I’ve been thinking about this while painting outside lately. I think the answer comes down to this: I need to ask, what is it that I am painting when I paint a landscape?
Is it the landscape?
Or is it my being there, my reaction to the landscape?
What I realized, thinking about the question in these terms, is that there is one place that photography fails predictably. Photographs record what a place looked like at a particular moment. They don’t record what it felt like to be there. This is a very big difference.
If my goal were to record the exact position of the trees or the particular pattern of the clouds or the blur in the distance when I focused on a dandelion nearby, the photograph would be the right choice for source material. If my goal were to convey the type of aesthetic that a camera offers — entirely different from natural vision, if you consider the question — the photograph would be the right choice. But those aren’t my goals. My goal is to paint in the context of my reaction to the landscape itself. I’m sure of that part. So for me, the answer is clear: paint in the landscape itself, paint outside, get wet when it rains. That’s the way I need to do it.
To paint outside is to accept some severe constraints: paint during the day (if the subject is daytime), in the right kind of whether, deal with the people who pass by, paint not too far from home as to prohibit regular work, etc etc etc. It helps to think of these constraints as choices.
Karl, depending on your goals and preferred working methods, you could paint entirely from life, entirely from photos, or a combination of the two.
If you’re finishing each painting in one session, “from life” probably works great. If you are working on each piece over the course of days or weeks, there is the option of also taking reference photos and continuing what you started outdoors in the studio.
Even before photography, landscape painters like Constable would do studies from life and then paint in the studio. I don’t think painting finished works outdoors became common until the mid-19th century.
Karl,
Was that bait deliberate? Perhaps we should de-bate whether the photographer’s tools for conveying feeling are nil or impoverished compared to a painter’s. An old but undying debate.

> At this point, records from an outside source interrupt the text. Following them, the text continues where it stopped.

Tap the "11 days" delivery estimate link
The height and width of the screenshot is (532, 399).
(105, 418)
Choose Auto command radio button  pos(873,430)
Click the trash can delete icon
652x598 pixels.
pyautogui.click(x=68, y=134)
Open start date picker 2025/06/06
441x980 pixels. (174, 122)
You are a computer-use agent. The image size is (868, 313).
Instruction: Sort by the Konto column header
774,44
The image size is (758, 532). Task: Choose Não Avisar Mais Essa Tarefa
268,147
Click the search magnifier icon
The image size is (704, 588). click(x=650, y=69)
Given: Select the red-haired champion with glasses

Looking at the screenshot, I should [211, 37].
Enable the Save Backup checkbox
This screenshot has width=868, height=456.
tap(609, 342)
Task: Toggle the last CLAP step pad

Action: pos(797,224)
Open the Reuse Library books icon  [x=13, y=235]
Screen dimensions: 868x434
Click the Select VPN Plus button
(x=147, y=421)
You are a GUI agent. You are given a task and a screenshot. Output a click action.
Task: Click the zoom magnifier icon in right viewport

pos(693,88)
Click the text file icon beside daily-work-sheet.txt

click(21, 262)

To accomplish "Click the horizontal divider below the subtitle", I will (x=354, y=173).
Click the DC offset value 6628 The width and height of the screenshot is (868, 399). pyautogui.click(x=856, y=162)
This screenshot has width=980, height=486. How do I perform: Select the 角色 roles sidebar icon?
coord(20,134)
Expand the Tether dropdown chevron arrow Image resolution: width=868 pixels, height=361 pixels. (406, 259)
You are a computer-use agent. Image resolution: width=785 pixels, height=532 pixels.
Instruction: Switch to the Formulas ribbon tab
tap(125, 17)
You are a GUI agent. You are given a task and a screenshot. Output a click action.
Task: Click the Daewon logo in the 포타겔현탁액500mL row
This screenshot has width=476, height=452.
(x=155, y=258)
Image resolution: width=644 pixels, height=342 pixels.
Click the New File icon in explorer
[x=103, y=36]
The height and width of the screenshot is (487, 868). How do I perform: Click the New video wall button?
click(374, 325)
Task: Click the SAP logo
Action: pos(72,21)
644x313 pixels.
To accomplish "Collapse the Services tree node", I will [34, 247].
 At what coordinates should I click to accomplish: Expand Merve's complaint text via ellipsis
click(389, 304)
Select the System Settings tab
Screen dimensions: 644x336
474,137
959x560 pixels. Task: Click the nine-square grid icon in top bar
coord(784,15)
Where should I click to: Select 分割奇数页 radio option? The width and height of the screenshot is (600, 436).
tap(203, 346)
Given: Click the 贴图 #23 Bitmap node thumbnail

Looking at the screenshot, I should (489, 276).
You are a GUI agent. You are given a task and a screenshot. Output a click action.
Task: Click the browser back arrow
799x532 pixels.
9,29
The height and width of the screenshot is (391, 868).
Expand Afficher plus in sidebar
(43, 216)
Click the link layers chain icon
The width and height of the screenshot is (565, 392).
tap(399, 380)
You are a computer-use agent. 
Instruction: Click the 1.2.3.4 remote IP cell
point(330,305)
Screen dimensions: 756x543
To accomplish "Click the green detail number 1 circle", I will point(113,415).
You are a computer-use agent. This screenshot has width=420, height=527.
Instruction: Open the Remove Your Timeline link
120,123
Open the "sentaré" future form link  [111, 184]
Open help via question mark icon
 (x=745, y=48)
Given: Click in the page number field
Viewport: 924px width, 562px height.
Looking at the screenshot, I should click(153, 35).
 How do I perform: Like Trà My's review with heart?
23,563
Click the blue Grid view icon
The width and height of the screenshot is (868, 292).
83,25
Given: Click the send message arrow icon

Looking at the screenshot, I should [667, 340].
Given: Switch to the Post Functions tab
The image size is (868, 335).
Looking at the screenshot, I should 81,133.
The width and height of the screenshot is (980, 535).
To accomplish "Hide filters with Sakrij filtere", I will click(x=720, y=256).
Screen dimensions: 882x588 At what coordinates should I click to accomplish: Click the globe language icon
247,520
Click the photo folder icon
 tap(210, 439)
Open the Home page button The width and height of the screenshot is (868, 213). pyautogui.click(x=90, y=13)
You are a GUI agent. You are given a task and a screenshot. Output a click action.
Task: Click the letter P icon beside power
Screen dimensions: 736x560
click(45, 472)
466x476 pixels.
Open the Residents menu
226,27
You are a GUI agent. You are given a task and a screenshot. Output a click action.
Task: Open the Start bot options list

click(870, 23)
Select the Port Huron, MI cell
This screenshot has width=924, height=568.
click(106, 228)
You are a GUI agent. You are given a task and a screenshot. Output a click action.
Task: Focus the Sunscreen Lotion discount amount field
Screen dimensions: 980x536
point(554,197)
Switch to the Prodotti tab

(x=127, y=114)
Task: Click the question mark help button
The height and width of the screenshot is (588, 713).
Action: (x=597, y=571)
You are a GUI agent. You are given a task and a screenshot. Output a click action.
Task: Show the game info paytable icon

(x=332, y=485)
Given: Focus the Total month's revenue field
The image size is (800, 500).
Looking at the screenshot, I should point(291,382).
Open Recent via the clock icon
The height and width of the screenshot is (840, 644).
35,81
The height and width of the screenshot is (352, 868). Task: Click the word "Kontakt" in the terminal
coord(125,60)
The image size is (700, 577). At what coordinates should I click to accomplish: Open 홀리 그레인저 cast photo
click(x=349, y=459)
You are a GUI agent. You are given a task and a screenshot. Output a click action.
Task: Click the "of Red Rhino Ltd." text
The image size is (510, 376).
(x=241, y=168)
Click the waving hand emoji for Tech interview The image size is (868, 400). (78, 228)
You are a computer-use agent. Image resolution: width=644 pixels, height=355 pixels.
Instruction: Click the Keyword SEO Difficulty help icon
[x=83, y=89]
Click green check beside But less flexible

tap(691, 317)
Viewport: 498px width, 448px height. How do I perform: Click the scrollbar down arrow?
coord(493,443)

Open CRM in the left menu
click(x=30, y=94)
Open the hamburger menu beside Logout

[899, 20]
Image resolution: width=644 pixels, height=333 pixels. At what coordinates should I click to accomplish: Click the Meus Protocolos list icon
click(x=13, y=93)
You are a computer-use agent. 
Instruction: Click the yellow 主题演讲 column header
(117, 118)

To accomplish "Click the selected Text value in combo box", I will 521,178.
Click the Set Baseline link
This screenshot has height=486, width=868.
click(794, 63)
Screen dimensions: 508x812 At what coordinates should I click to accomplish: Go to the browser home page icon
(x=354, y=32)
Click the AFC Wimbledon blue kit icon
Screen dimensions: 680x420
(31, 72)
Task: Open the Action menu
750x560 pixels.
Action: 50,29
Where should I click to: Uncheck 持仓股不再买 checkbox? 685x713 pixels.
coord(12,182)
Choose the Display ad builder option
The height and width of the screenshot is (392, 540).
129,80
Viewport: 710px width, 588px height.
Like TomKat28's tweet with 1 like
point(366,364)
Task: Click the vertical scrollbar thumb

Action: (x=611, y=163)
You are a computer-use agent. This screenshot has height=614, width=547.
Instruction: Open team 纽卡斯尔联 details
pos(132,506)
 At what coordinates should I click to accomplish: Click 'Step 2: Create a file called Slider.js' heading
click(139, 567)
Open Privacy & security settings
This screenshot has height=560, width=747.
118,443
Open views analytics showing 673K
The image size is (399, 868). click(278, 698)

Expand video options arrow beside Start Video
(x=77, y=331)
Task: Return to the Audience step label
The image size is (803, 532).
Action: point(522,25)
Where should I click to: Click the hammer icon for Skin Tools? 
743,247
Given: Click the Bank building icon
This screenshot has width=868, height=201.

But at the moment, I have to agree with your rationale for working from nature, since I share it (plus photographers have no choice in the matter). But moving from the artist to the viewer, how do you think your felt experience is manifested in the painting? Or to put it in terms of an experiment: how could someone tell the difference between a painting you did outdoors and one you did from a photograph?
Karl,
Photographs also accentuate the emotive power of its subjects – I think it just depends on the subject . You are right when you talk about your experience with nature – which is but one type of a subject.
I plan to talk about this in my next post.
I often paint buildings.
I work from the subejct. I`d say that this forces me to scrutinise and understand in much greater depth the buildings I paint, if simply because the process of recording them is that much more laborious than were I to use a camera.
I know there are photographers who spent a similar amount of time studying their subjects, too, but I think this is fairly uncommon.
I once heard an architecture lecturer state that the abandonment of drawing as a means of recording buildings of note by architeture students in favour of cameras had resulted in a loss of scrutiny on their part.